WHAT IS REQUIRED >> In the material below, the lines to repeat exactly run from the one containing "For every named" to the very last line, both included.

INPUT FOR THIS TASK >>
....

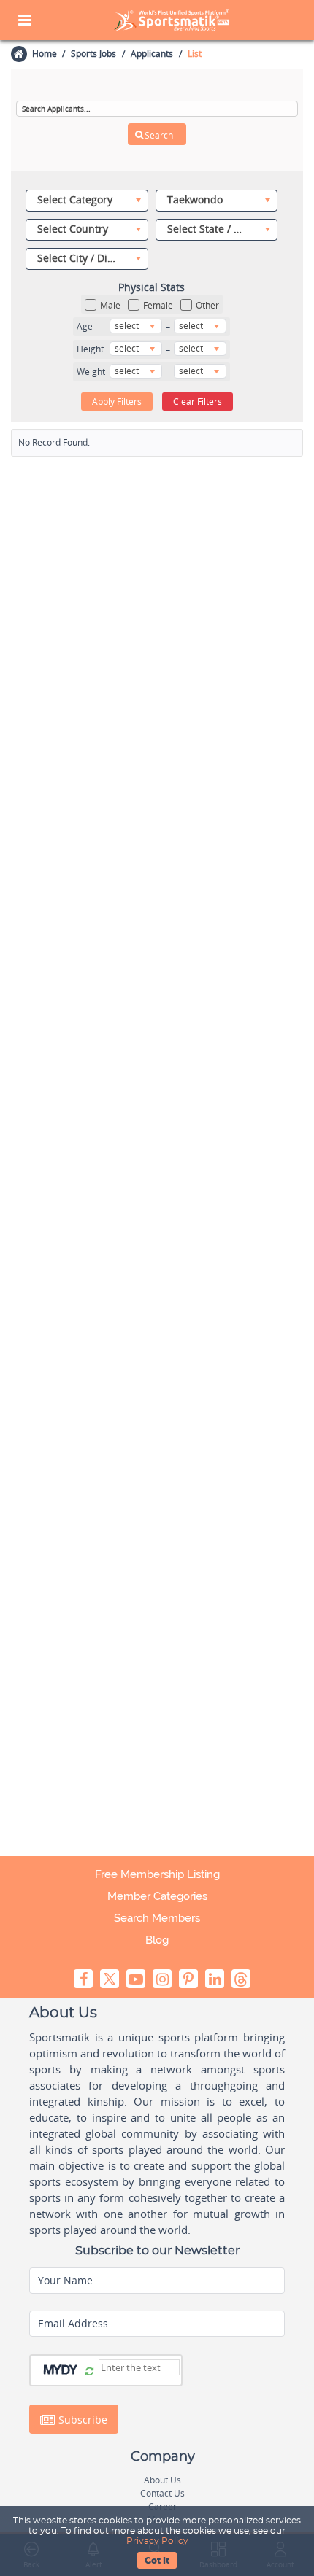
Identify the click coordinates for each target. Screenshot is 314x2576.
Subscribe (81, 2419)
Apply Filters (117, 401)
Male (110, 305)
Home (44, 53)
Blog (157, 1940)
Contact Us (162, 2493)
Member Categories (157, 1896)
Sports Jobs (93, 53)
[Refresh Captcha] (89, 2371)
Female (158, 305)
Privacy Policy (157, 2541)
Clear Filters (197, 401)
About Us (162, 2480)
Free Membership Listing (157, 1874)
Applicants (152, 53)
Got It (157, 2560)
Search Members (157, 1918)
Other (207, 305)
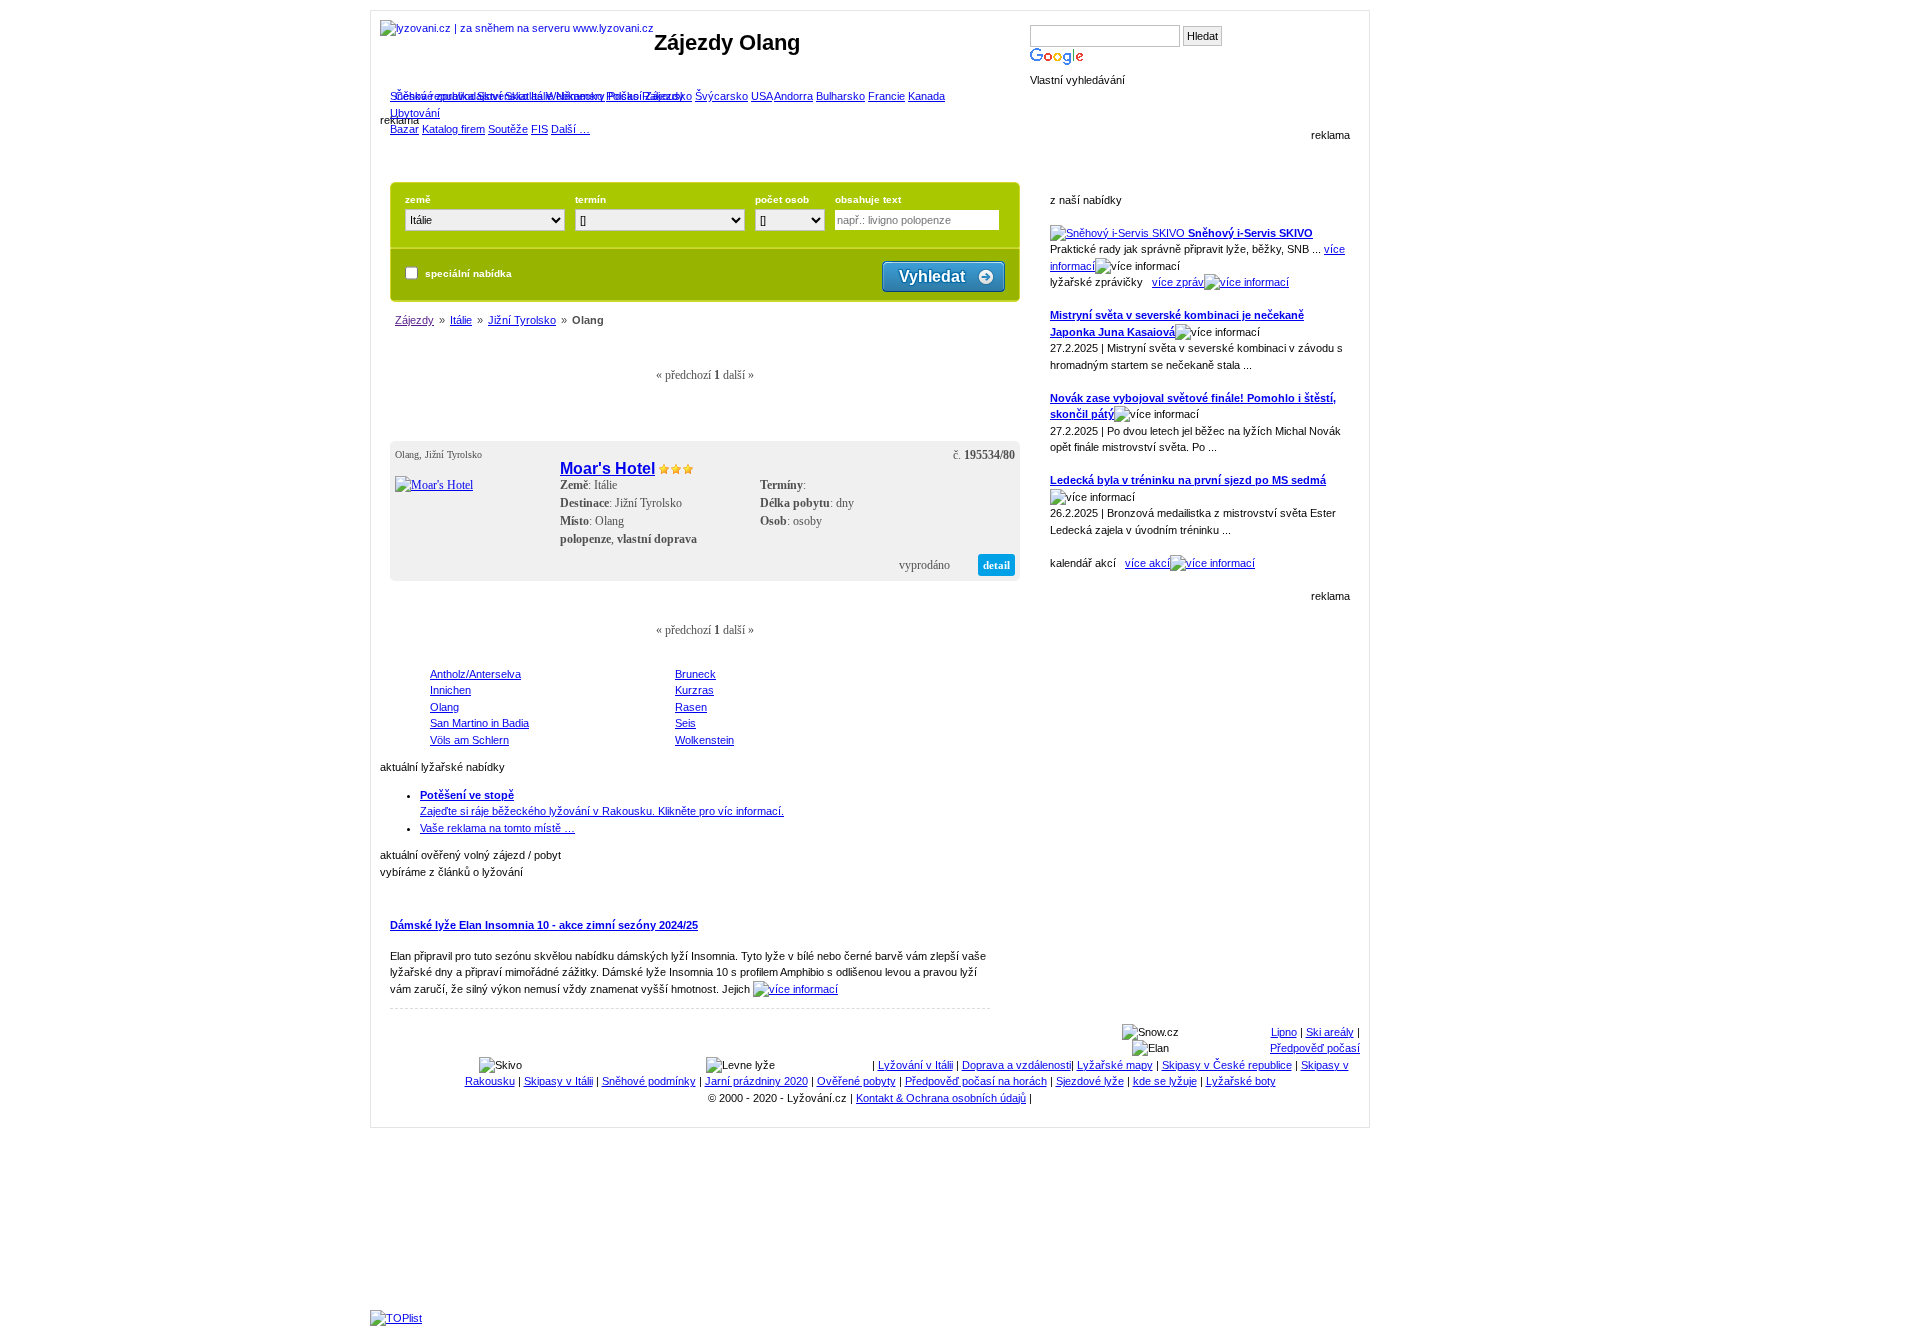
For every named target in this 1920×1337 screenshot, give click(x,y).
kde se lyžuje (1165, 1081)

....

OUTPUT >>
For every named target in this 1920×1337 screenshot, give click(x,y).
kde se lyžuje (1165, 1081)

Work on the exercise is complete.